Navi Mumbai has two cow shelters in Belapur and Panvel which has tied up with the trust and takes care of the treated cows. In December 2016, a cow had slipped from a mountain in New Panvel and damaged its leg. It was taken to Bhumi Jeevdaya’s medical centre and treated, and later sent to the cow shelter. “Between Panvel and Kharghar, we get many calls of injured large animals that include donkeys, horses, cows and buffaloes. At times we get calls from Mumbai toofor large animals who are victims of road accidents. We do attend them as well,” Mr Savla said.

The trust has recently shifted to a relatively larger, rented set-up in Turbhe, from its small shelter in Vashi. It now aims to have an in-house operation theatre exclusively for strays.“We need equipment and a full-time surgeon and we aim to have those very soon,” said Mr. Savla. Financial constraints are preventing them from going ahead with the plan, he said.

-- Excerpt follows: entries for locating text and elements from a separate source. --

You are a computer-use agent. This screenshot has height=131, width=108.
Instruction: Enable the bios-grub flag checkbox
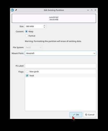[27, 71]
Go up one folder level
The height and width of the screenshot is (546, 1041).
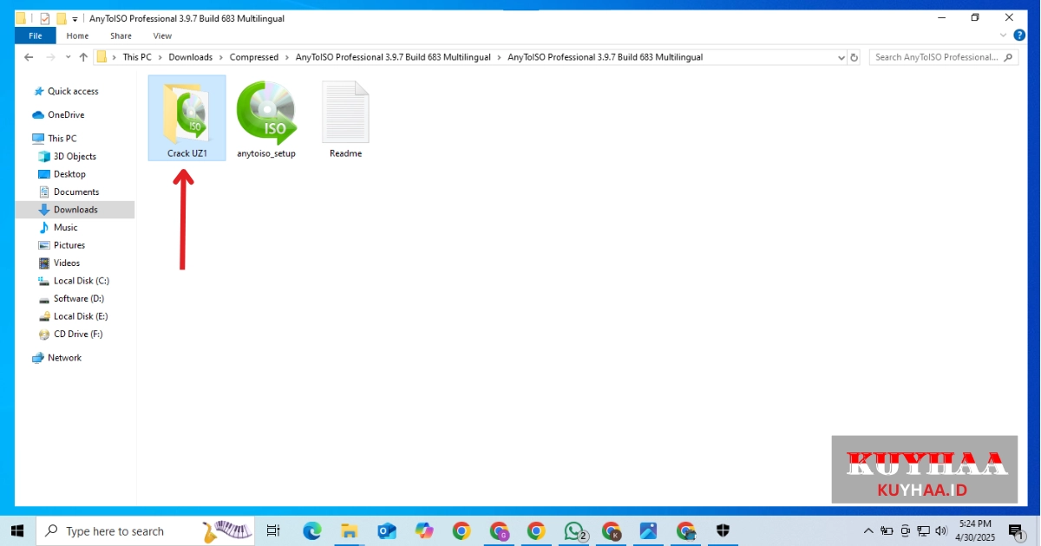pos(83,57)
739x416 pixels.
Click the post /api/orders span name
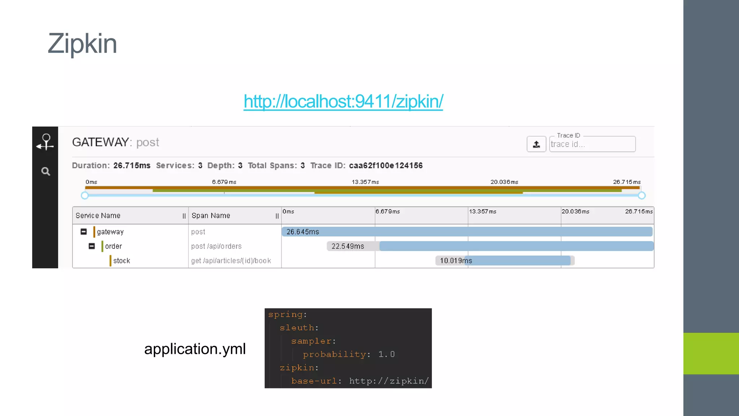coord(216,246)
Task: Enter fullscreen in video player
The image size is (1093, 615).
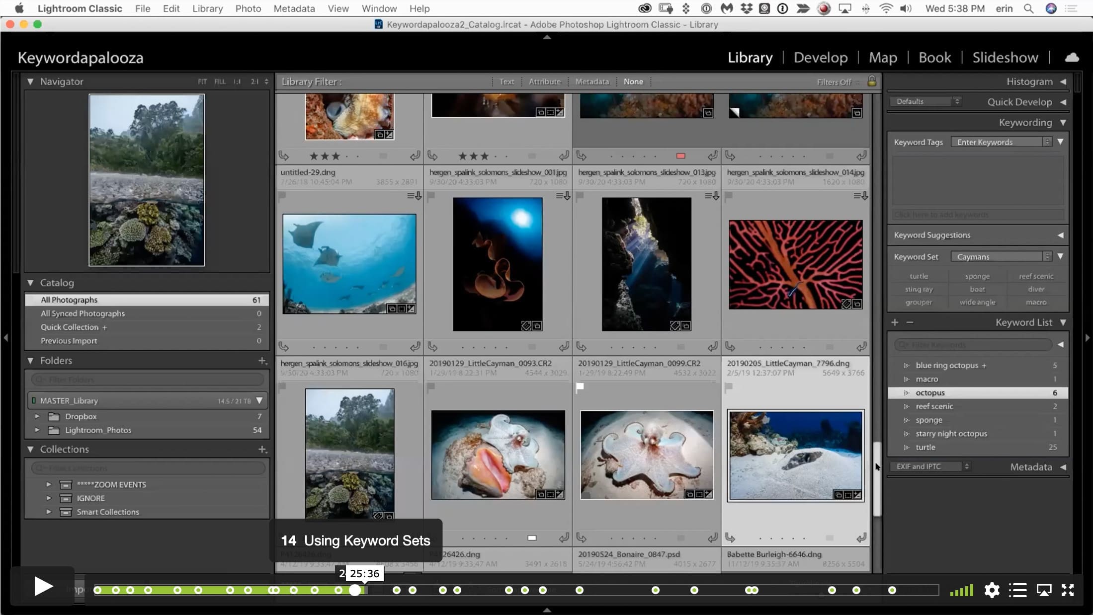Action: (1068, 590)
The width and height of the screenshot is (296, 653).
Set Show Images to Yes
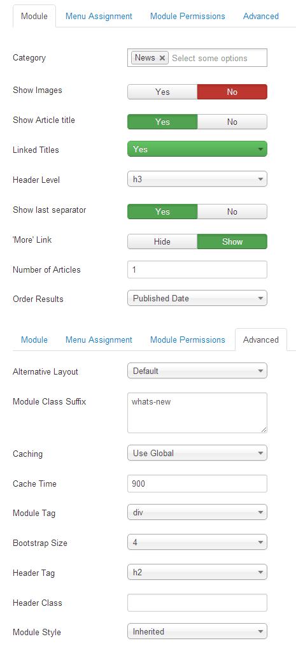click(162, 92)
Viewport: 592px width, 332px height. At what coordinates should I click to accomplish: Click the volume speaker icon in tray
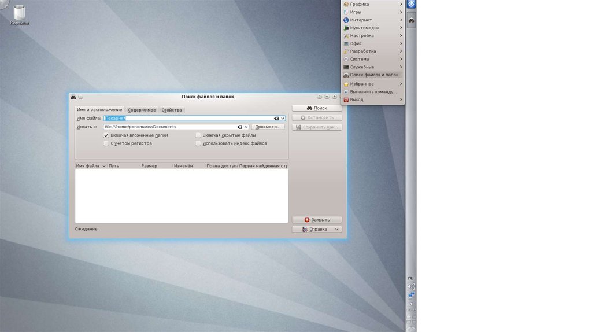pyautogui.click(x=411, y=286)
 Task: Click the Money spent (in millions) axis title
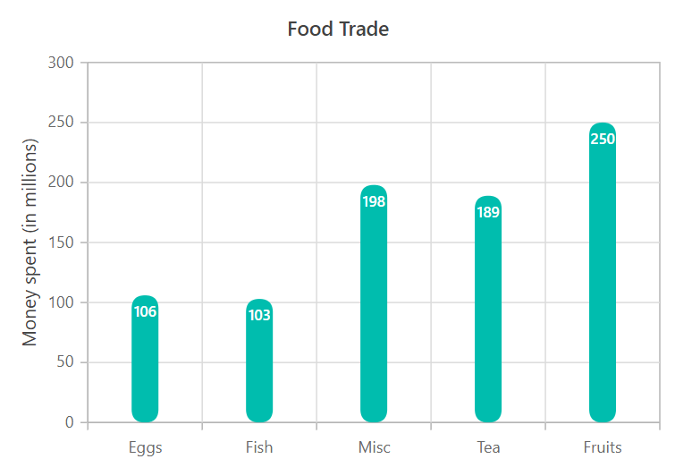[30, 242]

In its Turbhe home, the trust can accommodate 50 dogs and cats along with 2,000 birds.“Whenever surgery is needed, we take them to surgeons with whom we have tie-ups, in Chembur and Belapur and to another NGO in South Mumbai where surgeries are handled. With the in-house operation theatre that we plan to start, we won’t have to depend on an external surgeon,”Mr Savla said. for now, the trust is running the show with two rescuers, a doctir and a driver. It is open to having more volunteers on board, he said.

The organisation’s next step is to start a full-fledged hospital for animals, andthey are in preliminary talks with CIDCO for granting them a small plot of land.